Newbie here. I'm curious about underlying nature of the swaptions data on Bloomberg.
Define an arbitrary tenor and expiry swaption time series as
$X$(vol type, currency, reference curve) = [ $x_{t_1}$, $x_{t_2}$,...... $x_{t_n}$]
where
$X$ = source (bank, vendor, bloomberg, etc)
Input parameters is a combination of:
- whether the quote is normal vol or black(log) vol
- The currency in question
- What curve does it reference (OIS vs IBOR)
Example: BGN(Black, $, OIS) = [ (32 @ 3/4/1990), ...... , (78 @ 4/3/2018) ]
This would be a time series of Bloomberg quotes of black vol USD Swaption w.r.t to OIS in some time range
I know that swaptions were quoted in terms of black vol wrt to IBOR early on before switching to normal vol at some point and then reference OIS instead after 2009.

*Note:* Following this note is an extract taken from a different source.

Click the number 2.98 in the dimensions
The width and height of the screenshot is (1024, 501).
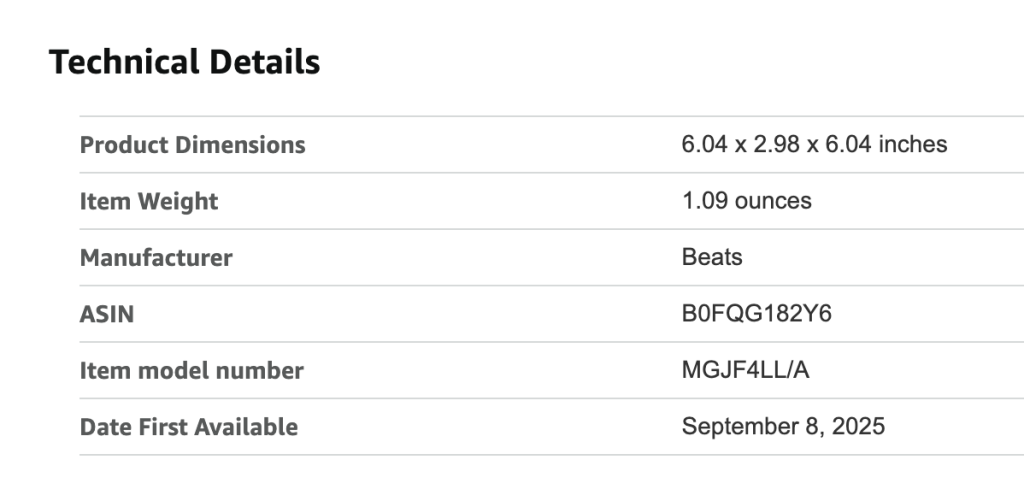click(778, 144)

Thus, from today to 1-3 years back, the real data (the one that should be backtested) would be BGN(Normal, $, OIS). Or just stick to 3 years worth of data?
Today, does it make sense to also include the other combinations of inputs?
Are there specific dates to which (inputs) are the dominant convention? etc: 1990-2008 for black vol LIBOR then 2008-2009 for Black vol OIS, then 2009-2018 for Normal/OIS? Then if I'm working with data from 1990- 2008 , one should use Black vol + IBOR and so on? This combination would be the "real" vol data that one should work with?
How are data points outside the dominant inputs generated? (1990 Normal Vol+OIS)
What are some differences in backtesting the vol conventions?
For a even more confusing twist, should I even use a dealer's data (I feel the 4-5 year range is decent, but 2008ish where banks start changing their calculations may mess up the results)?
Thanks!